▶ _Assigned task_: Give again, exactly and without pictures, the lines running from the line with "Where should I" to the end of the records below.

▶ _Information_:
# # # #
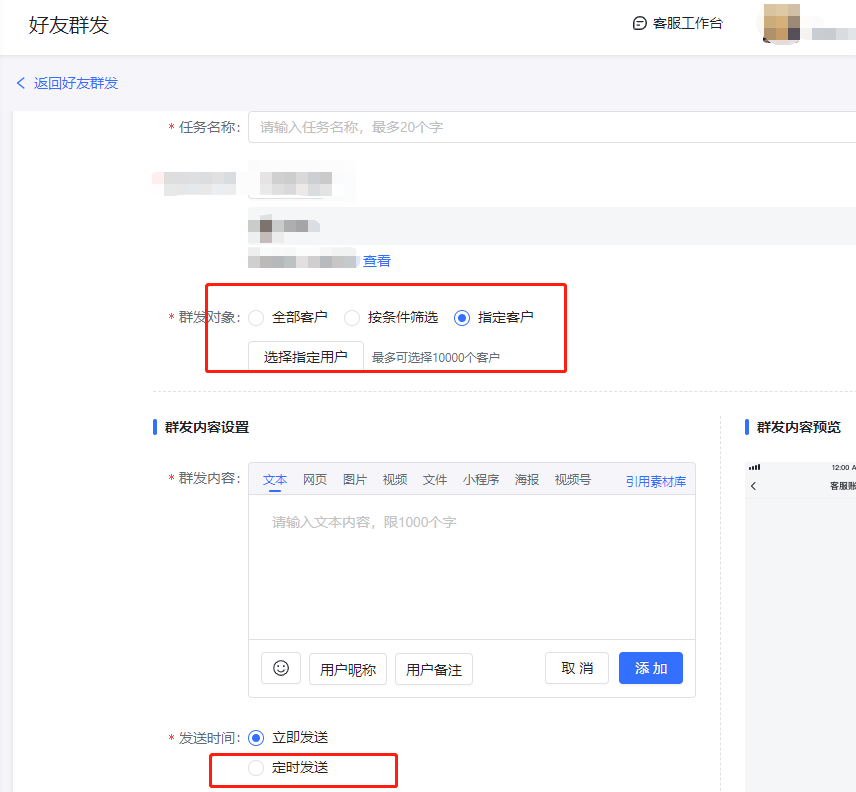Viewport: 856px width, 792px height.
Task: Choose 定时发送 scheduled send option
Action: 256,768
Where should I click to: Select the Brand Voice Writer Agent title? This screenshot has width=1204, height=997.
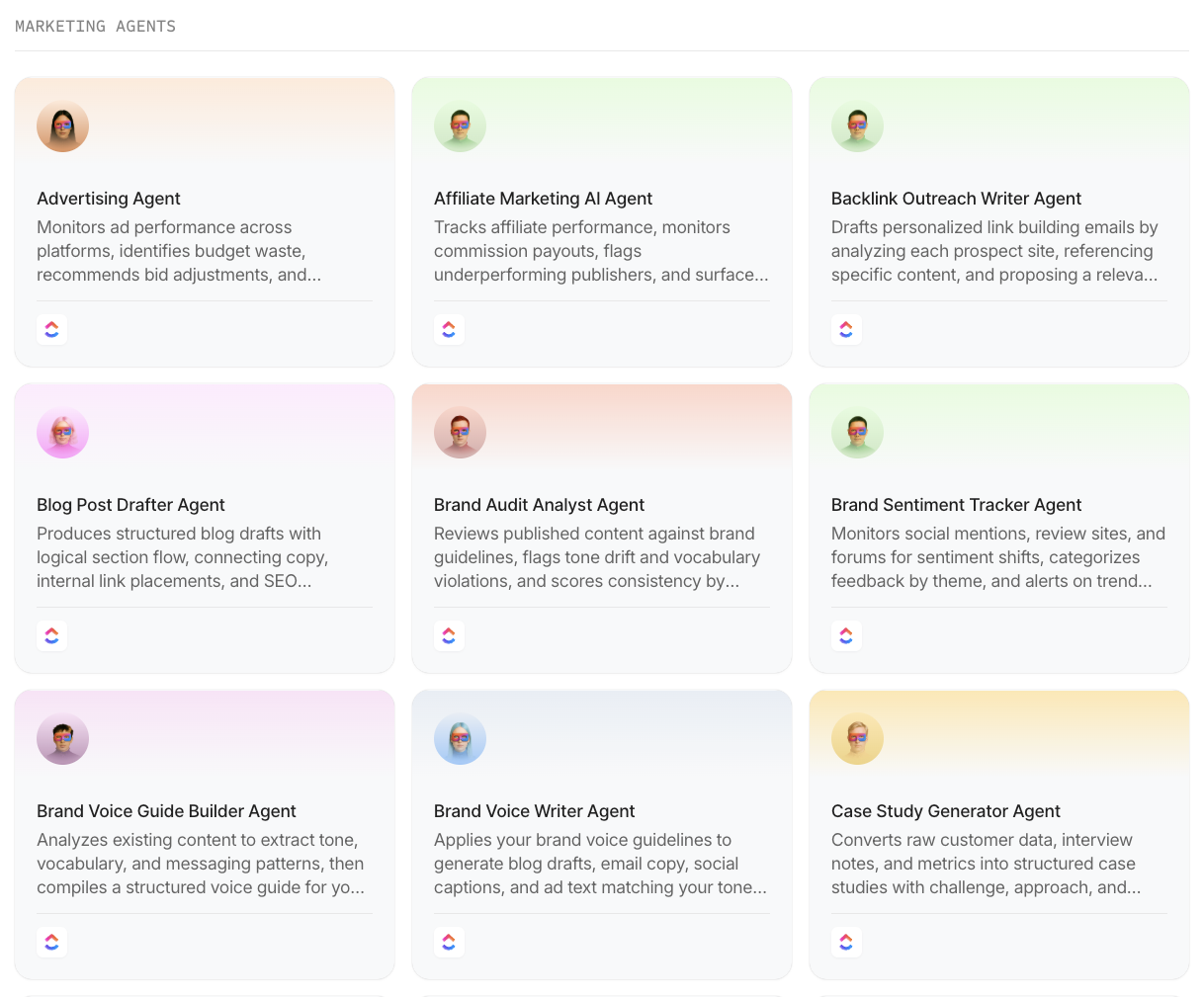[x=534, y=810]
# # # #
▶ _Task answer_:
Where should I click to: Select the Brand Voice Writer Agent title? This screenshot has width=1204, height=997.
[x=534, y=810]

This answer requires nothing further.